本文抜粋:
Last updated at Posted at 2025-06-20

地方大学で学生向けハッカソンを開催し、参加者・大学・企業が一体となって地域を盛り上げる——そのために必要な準備と運営ポイントをまとめました。

1. 企画フェーズ:まずは“調査”と“目的”を固める

1-1. 世の中のハッカソンをリサーチ

観点 チェックポイント
開催形式 オンライン / オフライン / ハイブリッド
時期 平日 / 週末 / 長期休暇
対象者 大学生 / 高校生 / 高専生 / 未成年可否
賞金相場 金額帯・副賞の有無
交通費・宿泊費 全額支給 / 一部補助 / 自己負担
食事提供 回数・内容・アレルギー対応
成果物の知財 参加チーム帰属 / 主催者帰属 / 共同所有
規約・同意書 権利・免責・未成年同意欄
メディア取材 可否・撮影範囲・SNS拡散ポリシー
審査方法 点数方式 / 投票方式(例:Borda Count)

作業指示:
(1) 記録をすべて、一字一句変えずに複製してください。画像は省いてください。
(2) 地方大学での学生向けハッカソン開催についての文章を引き継ぎ、最後の行の後から書き進めてください。
本文抜粋と記録は、互いに関係のない別々の資料です。

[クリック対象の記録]

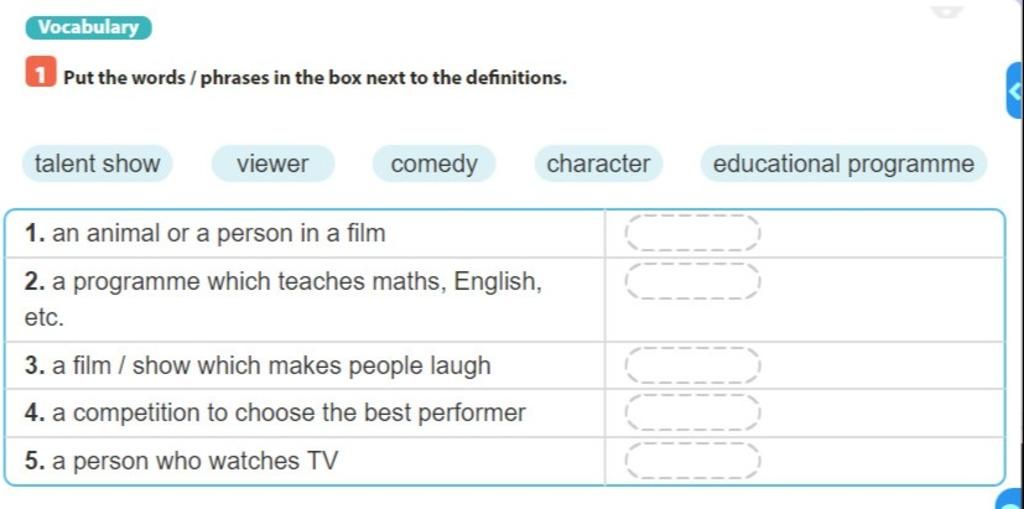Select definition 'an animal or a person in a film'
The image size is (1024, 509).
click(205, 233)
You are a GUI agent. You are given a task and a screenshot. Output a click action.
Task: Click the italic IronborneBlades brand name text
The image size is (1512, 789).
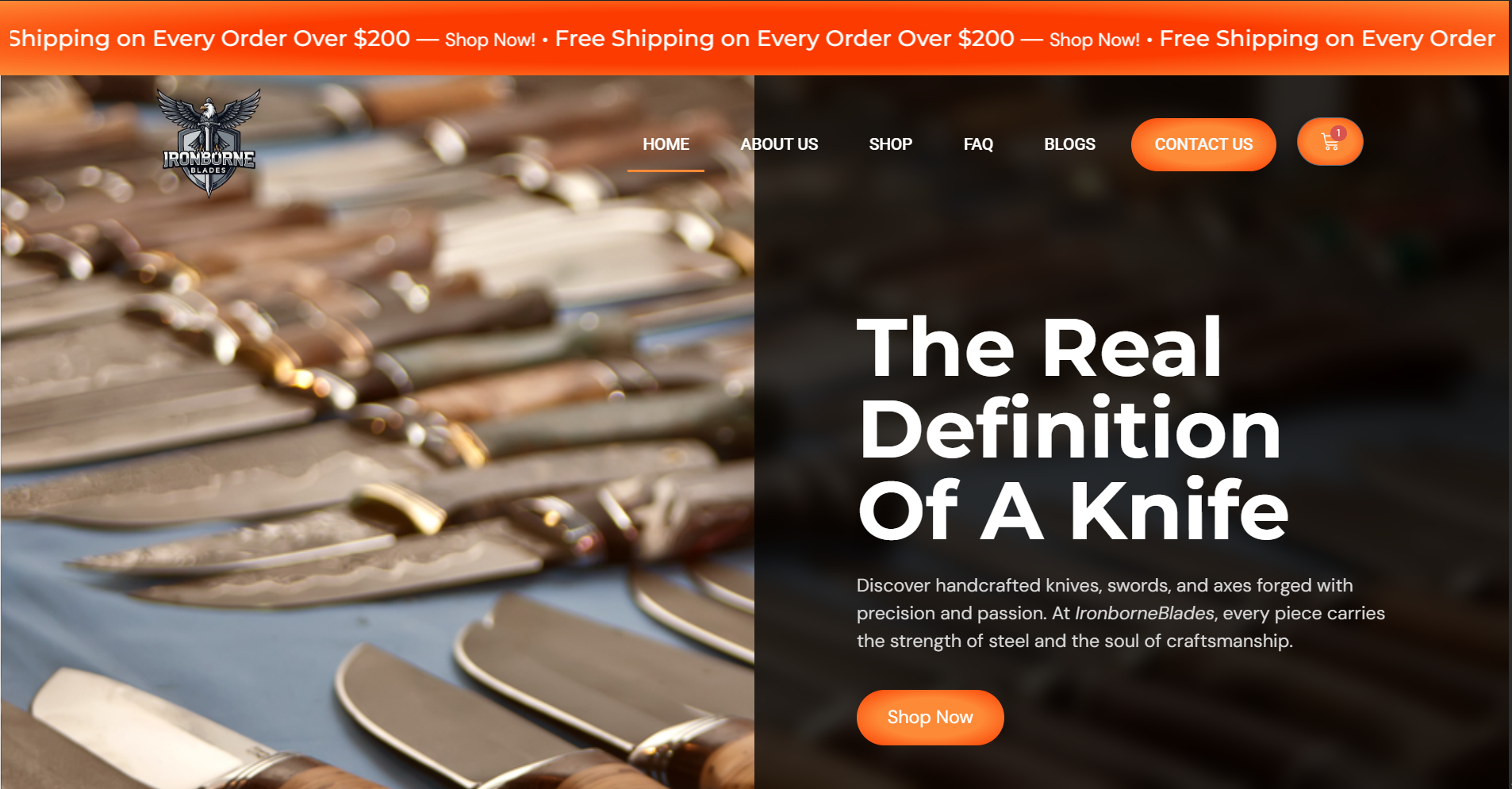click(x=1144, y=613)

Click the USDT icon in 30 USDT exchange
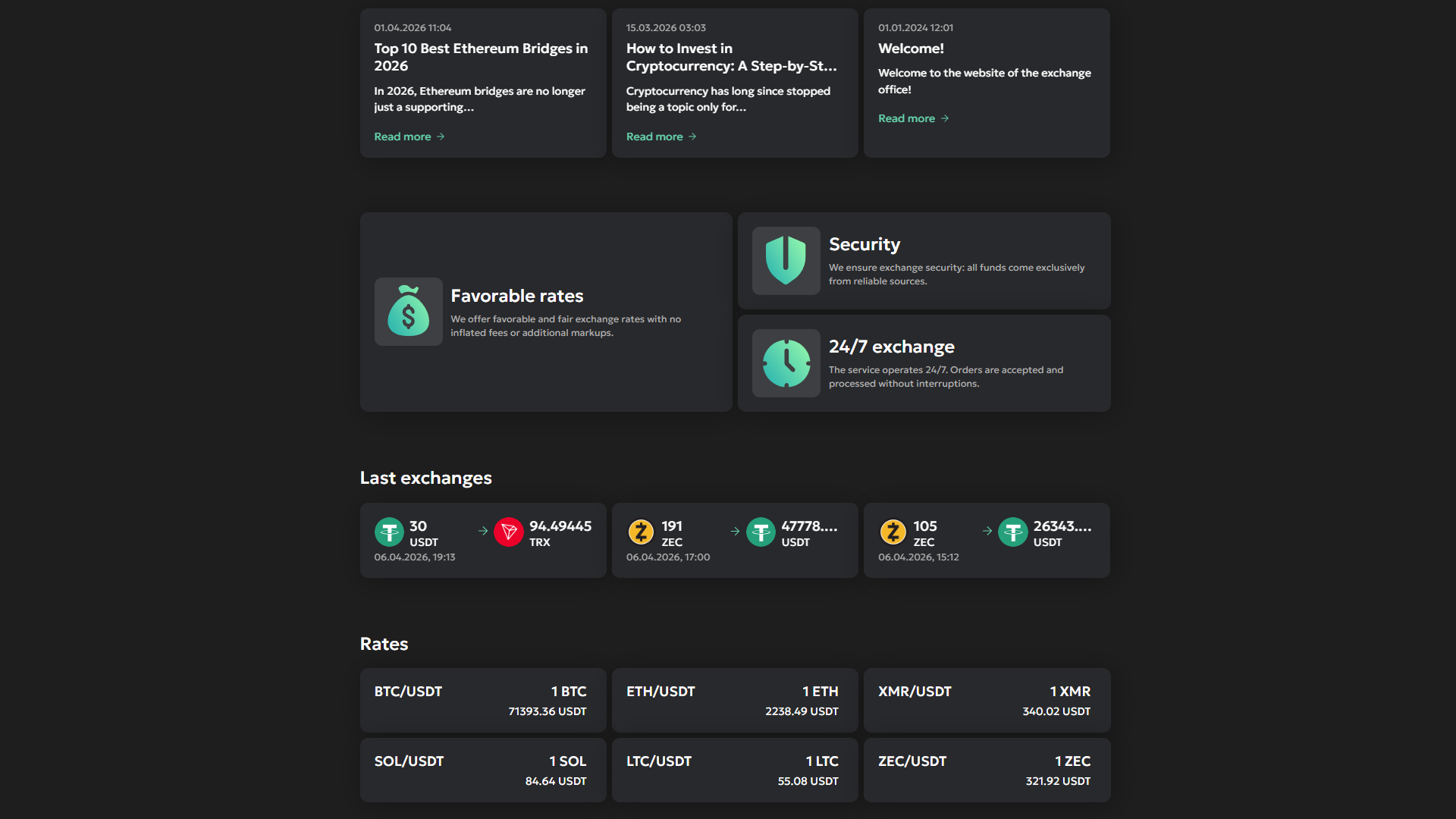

解答一覧:
(1)
Select definition 'an animal or a person in a film'
The image size is (1024, 509).
click(205, 233)
You are a GUI agent. You are given a task and a screenshot. Output a click action.
Task: Click the italic IronborneBlades brand name text
The image size is (1512, 789).
click(x=1144, y=613)

Click the USDT icon in 30 USDT exchange

(2)
世の中には本当にたくさんのハッカソンが存在します。今回のテーマは「地方」と「学生」です。特に「学生」の場合、どこまで「教育」と絡めるのか、また、いかに、「就活」要素を排除していくのかが、ポイントになると思います。全体として企業のエゴが前面に出すぎないような配慮が必要になります。そのような観点をふまえ、まずは、どのようなハッカソンが開催されているのか調査することからスタートします。

1-2. ハッカソンの“目的”を言語化

  • 地方開催:地方都市にエンジニアを呼び込み、交流人口を増やす
  • 企業カルチャー発信:企業と学生が直接触れ合い、相互理解を深める
  • 地域課題の顕在化と解決:技術を通じて地元の悩みを学生が解決
  • 教育機関 × 企業 × 学生の連携:産学連携を体感し、将来のキャリアを考えるきっかけに

今は世界中がオンラインでつながり、どこにいてもオンラインイベントに参加できます。知りたい情報もほとんどが入手することができます。
情報格差はなくなってきていますが、一方で、体験格差 は広がってしまっていると思います。ハッカソンのリアルイベントもほとんどが主要都市、地方でも大都市に限られています。
私たちは「リアル」を体験できる場を地方の学生の届けたい、最新の技術だけでなく、社会人がどのように働いているのか、その人柄はどんな感じなのかを届ける場として「ハッカソン」を捉えています。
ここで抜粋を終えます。